Les auteurs ont ensuite regardé les traits phénotypiques. Ainsi les gènes SLC45A2 et HERC2/OCA2 liés à la pigmentation de la peau et des yeux, voient la fréquence de leur allèle dérivé (peau et yeux clairs) augmenter énormément avec l'arrivée du Campaniforme. Cependant, la fréquence de l'allèle dérivé pour le gène lié à la tolérance au lactose reste très faible chez les Campaniformes et les individus de l'Âge du Bronze Moyen. Cette fréquence a donc dû augmenter par la suite.

Mise à jour

Ce papier a été définitvement publié en février 2018 dans la revue Nature: The Beaker phenomenon and the genomic transformation of northwest Europe. Entre les deux versions, le nombre de squelettes campaniformes dont le génome a été testé passe de 97 à 226. Le nombre d'échantillons de la péninsule Ibérique passe de 20 à 37, d'Italie du Nord de 1 à 3, de Grande Bretagne de 19 à 37, d'Europe Centrale de 56 à 133, et enfin 3 échantillons de Sicile apparaissent. En Europe Centrale les échantillons viennent essentiellement d'Allemagne et de République Tchèque. Mais il y a aussi des échantillons de Hongrie et de Pologne. Enfin trois échantillons du site du Petit-Chasseur à Sion en Suisse apparaissent.
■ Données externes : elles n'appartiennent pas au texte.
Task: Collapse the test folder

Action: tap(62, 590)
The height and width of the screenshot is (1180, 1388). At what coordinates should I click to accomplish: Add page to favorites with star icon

Les conclusions de l'étude sont identiques. Les squelettes campaniformes de Sicile n'ont pas d'ascendance issue des steppes. Dans la péninsule Ibérique, 8 squelettes sur 32 ont de l'ascendance steppique. Ces individus sont les premiers individus de cette région contenant de l'ascendance issue des steppes. L'haplogroupe R1b-M269 du chromosome Y a été trouvé chez quatre hommes de la péninsule Ibérique contenant également de l'ascendance steppique. La corrélation entre haplogroupe R1b-M269 et ascendance issue des steppes est donc très forte dans toute l'Europe.